[Data Boundary: Start]

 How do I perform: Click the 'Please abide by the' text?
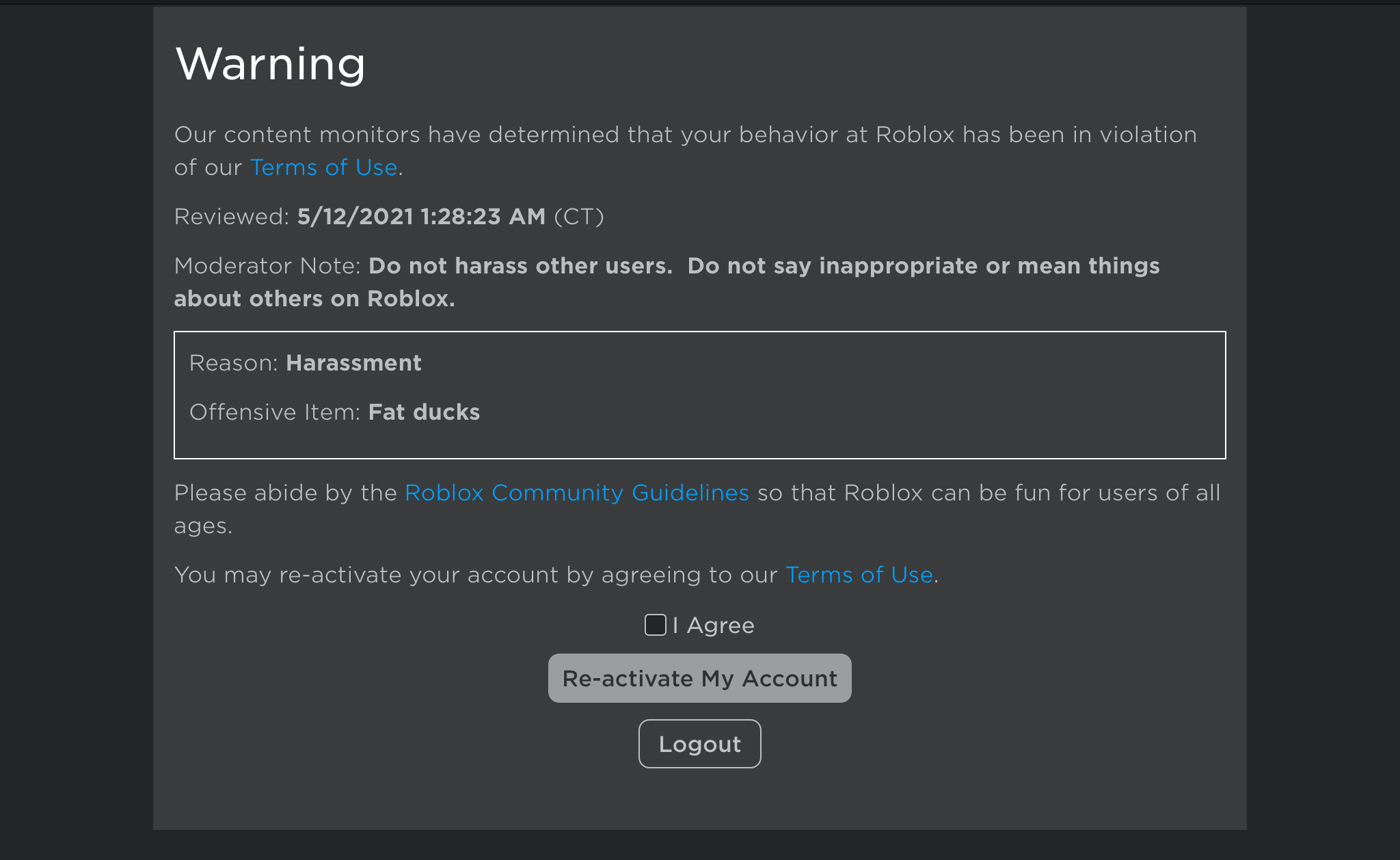click(x=285, y=493)
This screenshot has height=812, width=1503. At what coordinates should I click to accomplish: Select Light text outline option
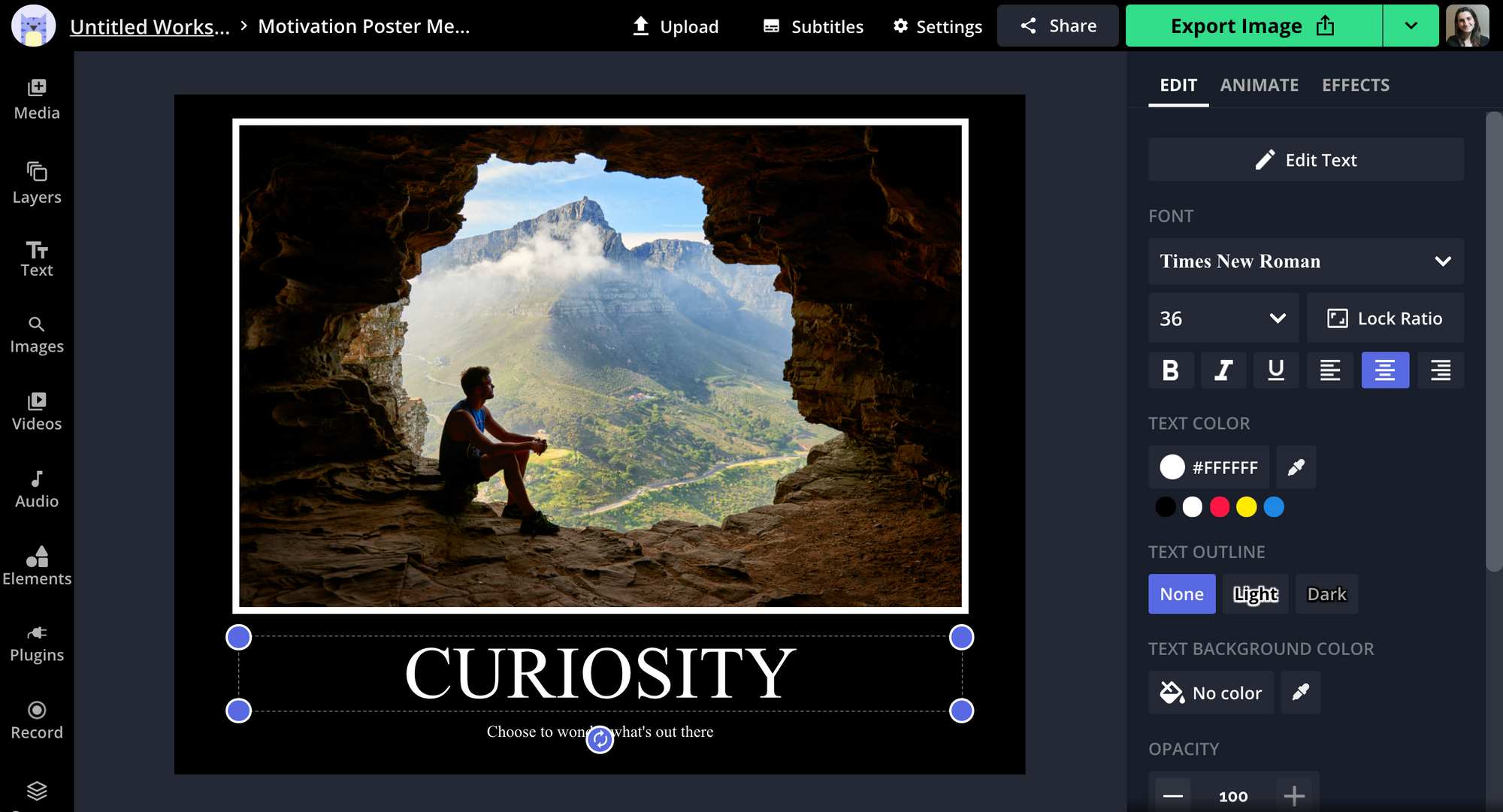point(1255,594)

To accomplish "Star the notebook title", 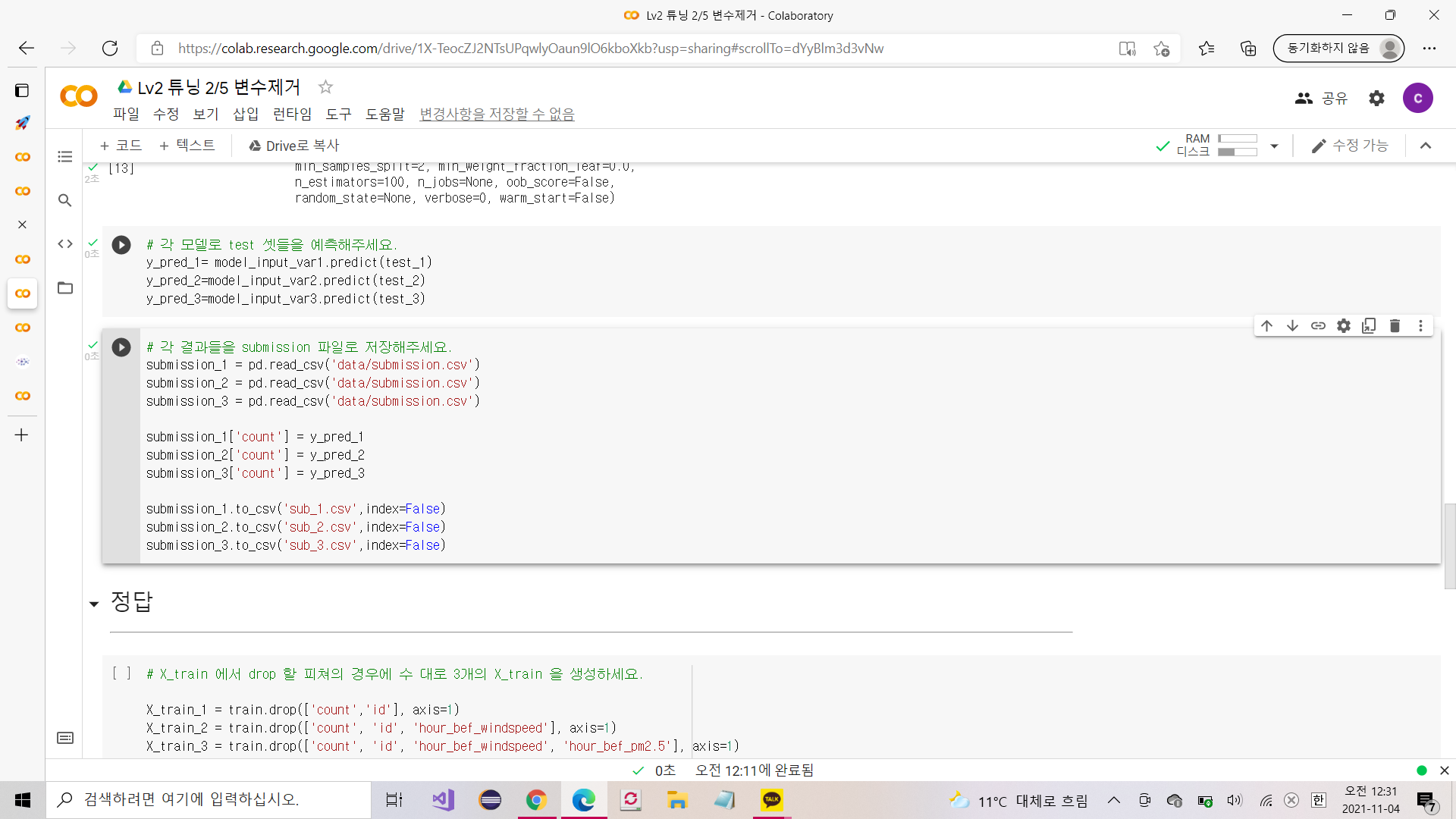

[Data Boundary: End]

| Exercise brief |
Across the whole listing, reproduce each line verbatim and exclude every picture.

| Written answer |
 How do I perform: Click the 'Please abide by the' text?
click(x=285, y=493)
This screenshot has height=812, width=1503. At what coordinates should I click to accomplish: Select Light text outline option
point(1255,594)

To accomplish "Star the notebook title", 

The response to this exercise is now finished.